Her most controversial work was Un mois chez les filles which literally means 'A month among the girls' however when it was published in 1961 in English in the United States the titled changed to Psychoanalysis of the Prostitute. Choisy attempted to characterise sex workers as more human than in previous literature and avoided "moralising or...aestheticism".[1]

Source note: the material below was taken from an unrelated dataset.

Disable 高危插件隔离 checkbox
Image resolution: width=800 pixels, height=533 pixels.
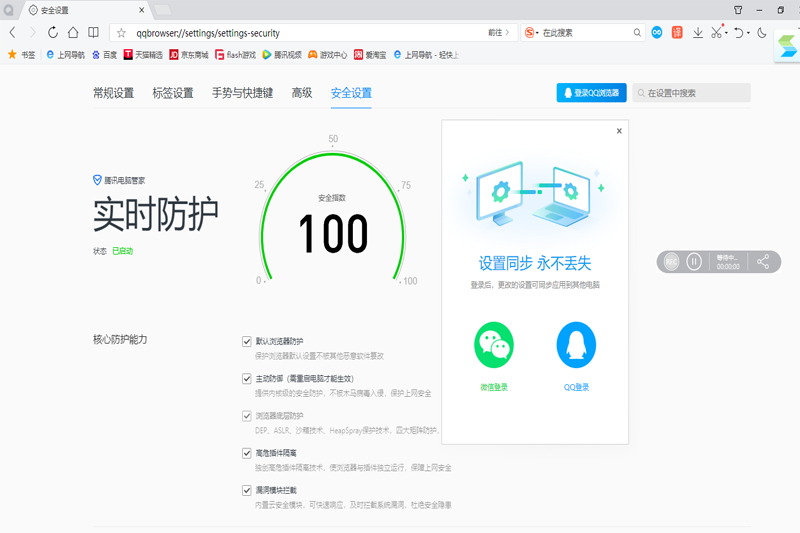[x=247, y=453]
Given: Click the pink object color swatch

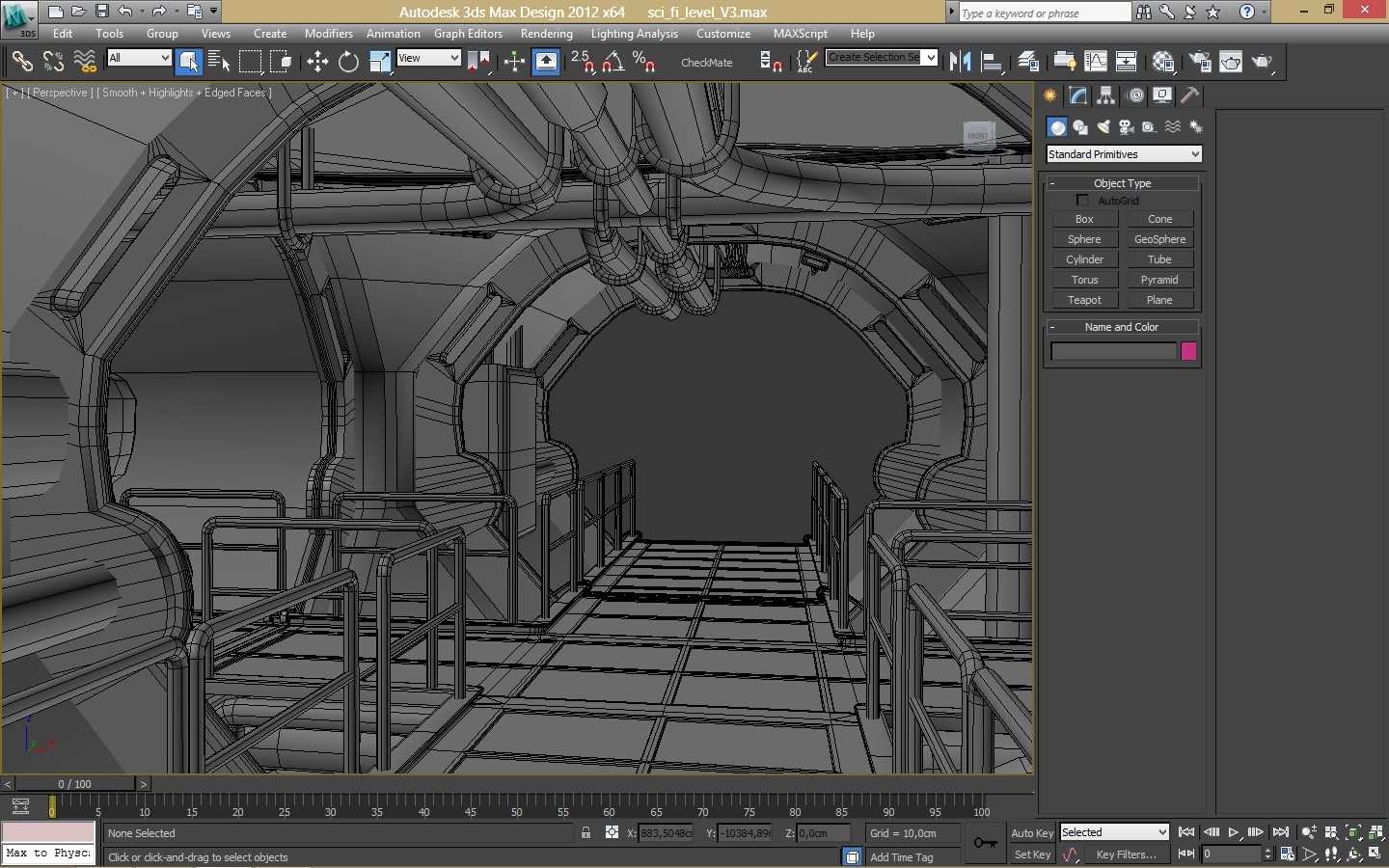Looking at the screenshot, I should (x=1188, y=352).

She received multiple awards in her lifetime including the National Order of Merit, a silver medal of Arts, Lettres, et Sciences, and the Lamennais Prize in 1967.[1]

Partial bibliography

  • Presque… [Almost...], quasi-novel. Éditeurs associés, 1923.
  • La Chirologie [Palm Reading]. Alcan, 1927.
  • Mon cœur dans une formule [My Heart in a Formula].
  • Cahiers suridéalistes [Suridealist Notebooks].
  • Un mois chez les filles [A Month With the Girls]. Montaigne, 1928.
  • Un mois chez les Hommes [A Month With the Guys]. Éditions de France, 1929.
  • Delteil tout nu [Delteil Naked]. Montaigne, 1930.
  • Le Vache à l’âme [The Soul Cow]. Éditions du Tambourinaire, 1930.
  • Quand les bêtes sont amoureuses [When Beasts are in Love]. Édition des portiques, 1931.
  • La guerre des sexes [The War of the Sexes] (? - reissued in 1970).
  • L'Amour dans les prisons [Love in the Prisons]. Montaigne, 1930.
  • Le thé des Romanech [The Tea of the Romanech]. 1943.
  • Yoga et psychanalyse [Yoga and Psychoanalysis]. Mont Blanc, 1948.
  • Qu’est-ce que la psychanalyse ? [What is Psychoanalysis ?]. L’Arche, 1950.
  • Problèmes sexuels de l'adolescence [Sexual Problems of Adolescence]. Montaigne, 1954.
  • Sigmund Freud: A New Appraisal. The Citadel Press, 1963.
  • Sur le chemin de Dieu on rencontre d’abord le diable [On the Way to God You Meet the Devil First]. Memoirs, 1925-1939. Émile Paul, 1977.
  • Contes pour ma fille... et pour les autres [Tales for My Little Girl...And for the Others] (article in French).

References

  1. Cosnier, Jacqueline (2005). International Dictionary of Psychoanalysis, Vol. 1. Gale.
  2. "Maryse Choisy: Biographie". Maryse Choisy. Retrieved 10 November 2019.
  3. "Gallica". Les Nouvelles Litteraires. 22 October 1927. p. 8. Retrieved 10 November 2019.

Further reading

  • Choisy, Maryse. (1961). Psychoanalysis of the prostitute. New York: Philosophical Library. (Original work published 1928)
  • ——. (1977). Mémoires : sur le chemin de Dieu on rencontre d'abord le Diable. Paris: Émile Paul.
  • Guillemain, Bernard. (1959). Maryse Choisy ou l'Amoureuse Sagesse. Paris: C.A.M.C. Hachette.